— Source —
• • • • •

Thread: Add estimated hit ratio to Memoize in EXPLAIN to explain cost adjustment

Add estimated hit ratio to Memoize in EXPLAIN to explain cost adjustment

From
Lukas Fittl
Date:
Hi,

I was debugging a planner problem on Postgres 14.4 the other day - and the involved "bad" plan was including Memoize - though I don't necessarily think that Memoize is to blame (and this isn't any of the problems recently fixed in Memoize costing).

However, what I noticed whilst trying different ways to fix the plan, is that the Memoize output was a bit hard to reason about - especially since the plan involving Memoize was expensive to run, and so I was mostly running EXPLAIN without ANALYZE to look at the costing.

Here is an example of the output I was looking at:

     ->  Nested Loop  (cost=1.00..971672.56 rows=119623 width=0)
           ->  Index Only Scan using table1_idx on table1  (cost=0.43..372676.50 rows=23553966 width=8)
           ->  Memoize  (cost=0.57..0.61 rows=1 width=8)
                 Cache Key: table1.table2_id
                 Cache Mode: logical
                 ->  Index Scan using table2_idx on table2  (cost=0.56..0.60 rows=1 width=8)
                       Index Cond: (id = table1.table2_id)

The other plan I was comparing with (that I wanted the planner to choose instead), had a total cost of 1,451,807.35 -- and so I was trying to figure out why the Nested Loop was costed as 971,672.56.

Simple math makes me expect the Nested Loop should roughly have a total cost of14,740,595.76 here (372,676.50 + 23,553,966 * 0.61), ignoring a lot of the smaller costs. Thus, in this example, it appears Memoize made the plan cost significantly cheaper (roughly 6% of the regular cost).

Essentially this comes down to the "cost reduction" performed by Memoize only being implicitly visible in the Nested Loop's total cost - and with nothing useful on the Memoize node itself - since the rescan costs are not shown.

I think explicitly adding the estimated cache hit ratio for Memoize nodes might make this easier to reason about, like this:

->  Memoize  (cost=0.57..0.61 rows=1 width=8)

• • • • •

— Data extract —
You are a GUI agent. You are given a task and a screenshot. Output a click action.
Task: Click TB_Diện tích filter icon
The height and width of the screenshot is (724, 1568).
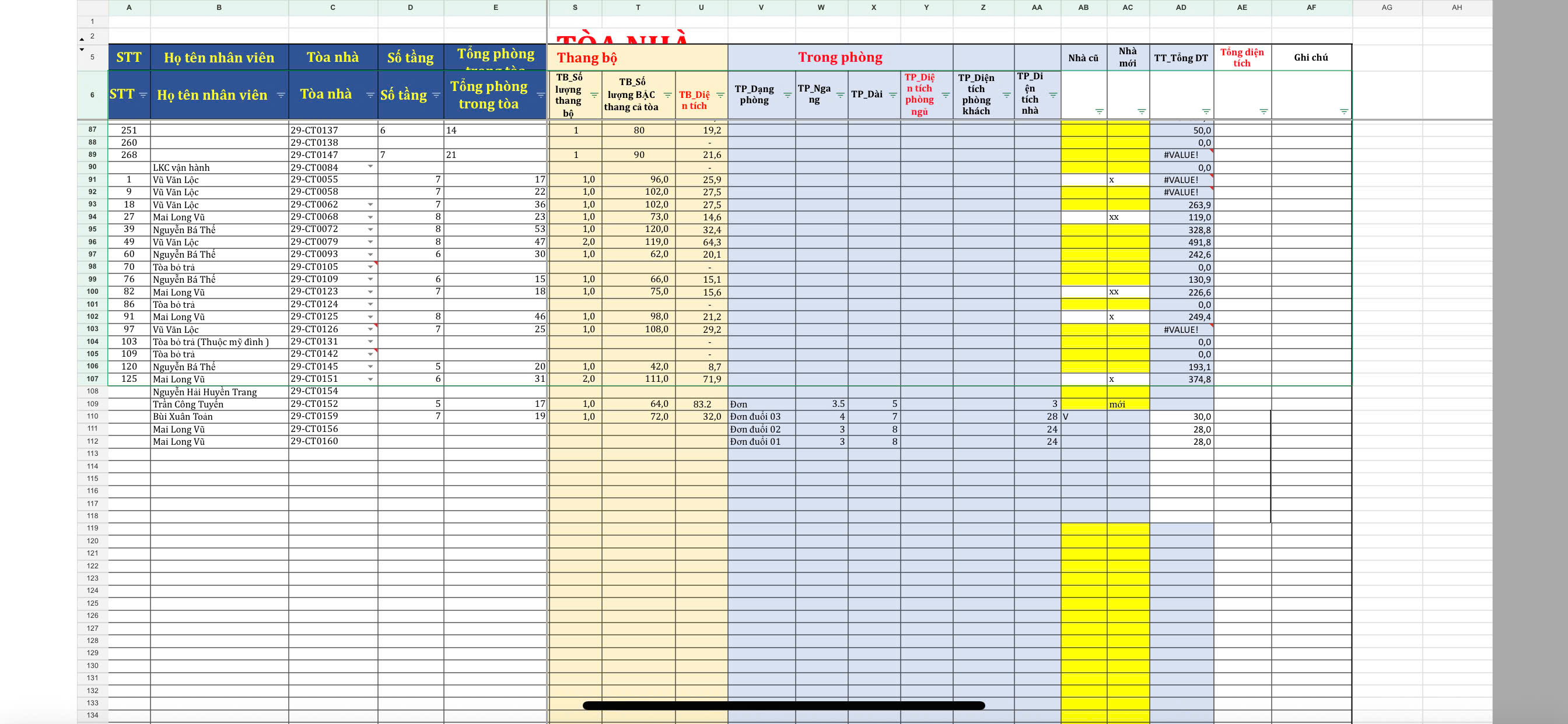[x=720, y=95]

• • • • •

— Short exercise 1 —
Answer these about the Memoize thread:
(a) Which Postgres version was the author debugging a planner problem on?
(b) What Cache Mode does the Memoize node show in the example output?
(c) What total cost did the other plan the author was comparing with have?
— Short exercise 2 —
Continue the Memoize EXPLAIN thread, starting after its last line.
The listing isn't needed for this.

— Exercise response 1 —
(a) Postgres 14.4
(b) logical
(c) 1,451,807.35

— Exercise response 2 —
     Cache Key: table1.table2_id
     Cache Mode: logical
     Cache Hit Ratio Estimated: 0.94

Alternatively (or in addition) we could consider showing the "ndistinct" value that is calculated in cost_memoize_rescan - since that's the most significant contributor to the cache hit ratio (and you can influence that directly by improving the ndistinct statistics).

See attached a patch that implements showing the cache hit ratio as a discussion starter.

I'll park this in the July commitfest for now.

Thanks,
Lukas

--
Lukas Fittl
Attachment

Re: Add estimated hit ratio to Memoize in EXPLAIN to explain cost adjustment

From
David Rowley
Date:
On Sun, 5 Mar 2023 at 13:21, Lukas Fittl <lukas@fittl.com> wrote:
> Alternatively (or in addition) we could consider showing the "ndistinct" value that is calculated in
cost_memoize_rescan- since that's the most significant contributor to the cache hit ratio (and you can influence that
directlyby improving the ndistinct statistics).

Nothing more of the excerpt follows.